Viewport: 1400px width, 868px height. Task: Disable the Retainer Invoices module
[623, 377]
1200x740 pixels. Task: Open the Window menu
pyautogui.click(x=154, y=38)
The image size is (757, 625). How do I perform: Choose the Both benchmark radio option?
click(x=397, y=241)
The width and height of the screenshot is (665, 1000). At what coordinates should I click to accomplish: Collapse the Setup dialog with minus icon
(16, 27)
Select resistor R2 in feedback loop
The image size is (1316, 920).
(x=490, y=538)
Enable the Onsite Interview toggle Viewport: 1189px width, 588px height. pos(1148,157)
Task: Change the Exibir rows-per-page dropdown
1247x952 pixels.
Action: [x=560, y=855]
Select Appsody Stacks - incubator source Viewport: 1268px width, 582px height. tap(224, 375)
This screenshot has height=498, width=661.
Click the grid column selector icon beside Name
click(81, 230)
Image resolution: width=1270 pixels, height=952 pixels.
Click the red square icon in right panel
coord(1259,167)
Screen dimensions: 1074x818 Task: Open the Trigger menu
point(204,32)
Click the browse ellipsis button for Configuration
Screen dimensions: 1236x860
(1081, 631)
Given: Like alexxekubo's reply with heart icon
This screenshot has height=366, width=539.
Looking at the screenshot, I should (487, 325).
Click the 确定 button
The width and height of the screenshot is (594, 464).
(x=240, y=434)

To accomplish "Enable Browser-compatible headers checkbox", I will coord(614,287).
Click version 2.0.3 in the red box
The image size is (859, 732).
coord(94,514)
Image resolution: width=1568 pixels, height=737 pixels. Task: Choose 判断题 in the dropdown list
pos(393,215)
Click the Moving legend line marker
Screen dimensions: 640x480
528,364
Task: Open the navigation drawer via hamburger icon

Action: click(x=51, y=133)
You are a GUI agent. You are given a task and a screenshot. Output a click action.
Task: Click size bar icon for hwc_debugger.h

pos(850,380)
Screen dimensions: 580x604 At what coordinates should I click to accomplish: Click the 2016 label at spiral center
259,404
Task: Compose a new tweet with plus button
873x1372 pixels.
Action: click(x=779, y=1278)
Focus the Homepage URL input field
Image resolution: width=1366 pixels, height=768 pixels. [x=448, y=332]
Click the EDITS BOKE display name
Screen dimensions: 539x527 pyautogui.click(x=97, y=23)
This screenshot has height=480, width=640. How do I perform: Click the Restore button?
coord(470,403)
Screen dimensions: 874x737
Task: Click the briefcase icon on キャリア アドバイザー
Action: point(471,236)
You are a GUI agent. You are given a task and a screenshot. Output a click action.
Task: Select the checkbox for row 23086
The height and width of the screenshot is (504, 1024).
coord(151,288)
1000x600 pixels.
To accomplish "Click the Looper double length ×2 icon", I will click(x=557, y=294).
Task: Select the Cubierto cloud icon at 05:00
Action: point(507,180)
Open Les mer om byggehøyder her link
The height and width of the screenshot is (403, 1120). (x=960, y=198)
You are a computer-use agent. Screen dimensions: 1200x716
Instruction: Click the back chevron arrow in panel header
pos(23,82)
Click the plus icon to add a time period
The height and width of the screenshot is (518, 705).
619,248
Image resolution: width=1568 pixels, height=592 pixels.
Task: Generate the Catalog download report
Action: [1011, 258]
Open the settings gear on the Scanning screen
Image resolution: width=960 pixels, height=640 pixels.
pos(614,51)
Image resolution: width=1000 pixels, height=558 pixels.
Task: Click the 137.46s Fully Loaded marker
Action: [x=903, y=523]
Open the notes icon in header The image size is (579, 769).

════════════════════

● **PROBLEM REQUIREMENTS**
Copy the whole listing down exactly.

● **YOUR RESPONSE**
Viewport: 1400px width, 868px height. Task: Disable the Retainer Invoices module
[623, 377]
1200x740 pixels. Task: Open the Window menu
pyautogui.click(x=154, y=38)
The image size is (757, 625). How do I perform: Choose the Both benchmark radio option?
click(x=397, y=241)
The width and height of the screenshot is (665, 1000). At what coordinates should I click to accomplish: Collapse the Setup dialog with minus icon
(16, 27)
Select resistor R2 in feedback loop
The image size is (1316, 920).
(x=490, y=538)
Enable the Onsite Interview toggle Viewport: 1189px width, 588px height. pos(1148,157)
Task: Change the Exibir rows-per-page dropdown
1247x952 pixels.
Action: [x=560, y=855]
Select Appsody Stacks - incubator source Viewport: 1268px width, 582px height. tap(224, 375)
This screenshot has height=498, width=661.
Click the grid column selector icon beside Name
click(81, 230)
Image resolution: width=1270 pixels, height=952 pixels.
Click the red square icon in right panel
coord(1259,167)
Screen dimensions: 1074x818 Task: Open the Trigger menu
point(204,32)
Click the browse ellipsis button for Configuration
Screen dimensions: 1236x860
(1081, 631)
Given: Like alexxekubo's reply with heart icon
This screenshot has height=366, width=539.
Looking at the screenshot, I should (487, 325).
Click the 确定 button
The width and height of the screenshot is (594, 464).
(x=240, y=434)

To accomplish "Enable Browser-compatible headers checkbox", I will coord(614,287).
Click version 2.0.3 in the red box
The image size is (859, 732).
coord(94,514)
Image resolution: width=1568 pixels, height=737 pixels. Task: Choose 判断题 in the dropdown list
pos(393,215)
Click the Moving legend line marker
Screen dimensions: 640x480
528,364
Task: Open the navigation drawer via hamburger icon

Action: click(x=51, y=133)
You are a GUI agent. You are given a task and a screenshot. Output a click action.
Task: Click size bar icon for hwc_debugger.h

pos(850,380)
Screen dimensions: 580x604 At what coordinates should I click to accomplish: Click the 2016 label at spiral center
259,404
Task: Compose a new tweet with plus button
873x1372 pixels.
Action: click(x=779, y=1278)
Focus the Homepage URL input field
Image resolution: width=1366 pixels, height=768 pixels. [x=448, y=332]
Click the EDITS BOKE display name
Screen dimensions: 539x527 pyautogui.click(x=97, y=23)
This screenshot has height=480, width=640. How do I perform: Click the Restore button?
coord(470,403)
Screen dimensions: 874x737
Task: Click the briefcase icon on キャリア アドバイザー
Action: point(471,236)
You are a GUI agent. You are given a task and a screenshot. Output a click action.
Task: Select the checkbox for row 23086
The height and width of the screenshot is (504, 1024).
coord(151,288)
1000x600 pixels.
To accomplish "Click the Looper double length ×2 icon", I will click(x=557, y=294).
Task: Select the Cubierto cloud icon at 05:00
Action: point(507,180)
Open Les mer om byggehøyder her link
The height and width of the screenshot is (403, 1120). (x=960, y=198)
You are a computer-use agent. Screen dimensions: 1200x716
Instruction: Click the back chevron arrow in panel header
pos(23,82)
Click the plus icon to add a time period
The height and width of the screenshot is (518, 705).
619,248
Image resolution: width=1568 pixels, height=592 pixels.
Task: Generate the Catalog download report
Action: [1011, 258]
Open the settings gear on the Scanning screen
Image resolution: width=960 pixels, height=640 pixels.
pos(614,51)
Image resolution: width=1000 pixels, height=558 pixels.
Task: Click the 137.46s Fully Loaded marker
Action: [x=903, y=523]
Open the notes icon in header The image size is (579, 769).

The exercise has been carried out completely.